Exercise objective =>
Render the data as a JSON list of strings with one string per line, omitting blank lines. Begin at the line that has "Launch Dev Tools in the app drawer" and stop after the line that has "pyautogui.click(x=490, y=802)".

Given information =>
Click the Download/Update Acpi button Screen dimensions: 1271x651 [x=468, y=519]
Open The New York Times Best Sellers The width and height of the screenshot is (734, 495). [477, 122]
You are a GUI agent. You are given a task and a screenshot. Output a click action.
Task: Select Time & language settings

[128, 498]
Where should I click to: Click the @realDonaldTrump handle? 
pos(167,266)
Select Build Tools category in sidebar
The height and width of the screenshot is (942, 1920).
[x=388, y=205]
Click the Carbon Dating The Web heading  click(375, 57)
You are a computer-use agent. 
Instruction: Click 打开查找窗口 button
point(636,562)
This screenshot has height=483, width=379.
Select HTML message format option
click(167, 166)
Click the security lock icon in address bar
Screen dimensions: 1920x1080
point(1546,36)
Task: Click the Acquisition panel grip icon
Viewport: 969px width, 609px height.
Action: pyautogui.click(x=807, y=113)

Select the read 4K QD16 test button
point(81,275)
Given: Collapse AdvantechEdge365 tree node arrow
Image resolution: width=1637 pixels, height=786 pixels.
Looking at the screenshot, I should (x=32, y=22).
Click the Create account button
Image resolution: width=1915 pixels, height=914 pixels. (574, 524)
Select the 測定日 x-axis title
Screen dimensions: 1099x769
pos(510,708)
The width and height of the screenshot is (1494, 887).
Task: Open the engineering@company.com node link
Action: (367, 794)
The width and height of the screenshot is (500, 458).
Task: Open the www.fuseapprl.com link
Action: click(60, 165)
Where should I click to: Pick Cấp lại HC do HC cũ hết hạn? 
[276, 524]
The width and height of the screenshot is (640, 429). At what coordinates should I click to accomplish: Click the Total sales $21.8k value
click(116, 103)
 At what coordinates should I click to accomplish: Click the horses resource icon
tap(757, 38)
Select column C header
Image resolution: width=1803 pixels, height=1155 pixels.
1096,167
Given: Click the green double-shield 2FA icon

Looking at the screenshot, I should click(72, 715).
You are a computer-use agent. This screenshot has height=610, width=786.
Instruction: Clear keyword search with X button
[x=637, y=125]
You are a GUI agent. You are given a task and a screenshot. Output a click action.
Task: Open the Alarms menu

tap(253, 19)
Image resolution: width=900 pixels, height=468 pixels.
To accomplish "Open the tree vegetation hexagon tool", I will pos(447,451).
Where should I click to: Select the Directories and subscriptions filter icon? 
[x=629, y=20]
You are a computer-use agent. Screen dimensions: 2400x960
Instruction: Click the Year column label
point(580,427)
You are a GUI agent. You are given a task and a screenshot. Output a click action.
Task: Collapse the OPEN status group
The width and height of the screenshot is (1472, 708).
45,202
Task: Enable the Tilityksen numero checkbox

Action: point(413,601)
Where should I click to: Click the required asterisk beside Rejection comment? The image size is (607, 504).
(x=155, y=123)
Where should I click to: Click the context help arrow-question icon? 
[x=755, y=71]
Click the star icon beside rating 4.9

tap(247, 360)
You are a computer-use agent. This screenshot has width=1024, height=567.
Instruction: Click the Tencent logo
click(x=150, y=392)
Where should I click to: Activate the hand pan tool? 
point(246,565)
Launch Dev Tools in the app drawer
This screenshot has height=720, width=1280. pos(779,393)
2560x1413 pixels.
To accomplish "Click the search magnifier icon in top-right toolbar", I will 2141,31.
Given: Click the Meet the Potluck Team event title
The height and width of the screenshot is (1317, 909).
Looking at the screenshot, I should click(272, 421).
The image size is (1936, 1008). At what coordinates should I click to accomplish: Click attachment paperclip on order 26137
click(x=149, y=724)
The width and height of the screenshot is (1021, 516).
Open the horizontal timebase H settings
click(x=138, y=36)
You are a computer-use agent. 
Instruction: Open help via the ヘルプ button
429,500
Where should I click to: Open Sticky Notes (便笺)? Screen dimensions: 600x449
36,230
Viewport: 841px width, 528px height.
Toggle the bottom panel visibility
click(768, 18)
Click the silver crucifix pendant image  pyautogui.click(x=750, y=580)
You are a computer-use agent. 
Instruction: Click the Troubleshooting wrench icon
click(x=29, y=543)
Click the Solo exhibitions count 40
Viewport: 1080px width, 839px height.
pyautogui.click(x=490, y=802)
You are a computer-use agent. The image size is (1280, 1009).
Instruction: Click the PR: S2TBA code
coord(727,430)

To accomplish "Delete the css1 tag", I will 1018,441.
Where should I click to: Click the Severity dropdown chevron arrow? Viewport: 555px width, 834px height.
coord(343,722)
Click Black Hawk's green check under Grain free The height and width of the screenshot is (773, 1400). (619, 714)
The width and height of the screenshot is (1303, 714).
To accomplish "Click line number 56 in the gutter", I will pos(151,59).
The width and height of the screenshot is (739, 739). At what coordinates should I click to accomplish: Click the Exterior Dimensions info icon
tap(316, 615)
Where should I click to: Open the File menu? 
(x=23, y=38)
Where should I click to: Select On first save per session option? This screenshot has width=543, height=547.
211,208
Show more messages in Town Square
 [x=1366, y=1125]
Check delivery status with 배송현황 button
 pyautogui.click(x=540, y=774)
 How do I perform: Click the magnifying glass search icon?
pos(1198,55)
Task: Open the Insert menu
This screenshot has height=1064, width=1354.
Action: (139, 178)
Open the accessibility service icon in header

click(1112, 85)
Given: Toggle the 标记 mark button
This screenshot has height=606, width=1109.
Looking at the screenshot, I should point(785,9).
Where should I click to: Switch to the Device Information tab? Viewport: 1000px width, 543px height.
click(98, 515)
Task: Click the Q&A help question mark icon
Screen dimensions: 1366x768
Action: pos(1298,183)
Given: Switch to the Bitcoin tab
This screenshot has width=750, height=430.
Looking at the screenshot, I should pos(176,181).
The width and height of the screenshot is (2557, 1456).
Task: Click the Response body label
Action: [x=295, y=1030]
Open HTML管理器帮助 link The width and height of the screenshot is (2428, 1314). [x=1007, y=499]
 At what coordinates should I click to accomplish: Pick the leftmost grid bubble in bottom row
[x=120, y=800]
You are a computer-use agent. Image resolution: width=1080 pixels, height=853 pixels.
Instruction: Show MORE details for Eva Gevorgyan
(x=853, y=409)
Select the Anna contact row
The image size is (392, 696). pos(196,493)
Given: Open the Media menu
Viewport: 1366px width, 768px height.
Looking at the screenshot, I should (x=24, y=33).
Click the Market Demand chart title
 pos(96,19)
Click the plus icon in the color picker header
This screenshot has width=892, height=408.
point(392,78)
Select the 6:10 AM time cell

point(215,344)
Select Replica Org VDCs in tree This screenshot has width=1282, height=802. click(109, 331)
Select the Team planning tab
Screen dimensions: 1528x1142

Exercise answer =>
[
  "Launch Dev Tools in the app drawer",
  "This screenshot has height=720, width=1280. pos(779,393)",
  "2560x1413 pixels.",
  "To accomplish \"Click the search magnifier icon in top-right toolbar\", I will 2141,31.",
  "Given: Click the Meet the Potluck Team event title",
  "The height and width of the screenshot is (1317, 909).",
  "Looking at the screenshot, I should click(272, 421).",
  "The image size is (1936, 1008). At what coordinates should I click to accomplish: Click attachment paperclip on order 26137",
  "click(x=149, y=724)",
  "The width and height of the screenshot is (1021, 516).",
  "Open the horizontal timebase H settings",
  "click(x=138, y=36)",
  "You are a computer-use agent. ",
  "Instruction: Open help via the ヘルプ button",
  "429,500",
  "Where should I click to: Open Sticky Notes (便笺)? Screen dimensions: 600x449",
  "36,230",
  "Viewport: 841px width, 528px height.",
  "Toggle the bottom panel visibility",
  "click(768, 18)",
  "Click the silver crucifix pendant image  pyautogui.click(x=750, y=580)",
  "You are a computer-use agent. ",
  "Instruction: Click the Troubleshooting wrench icon",
  "click(x=29, y=543)",
  "Click the Solo exhibitions count 40",
  "Viewport: 1080px width, 839px height.",
  "pyautogui.click(x=490, y=802)"
]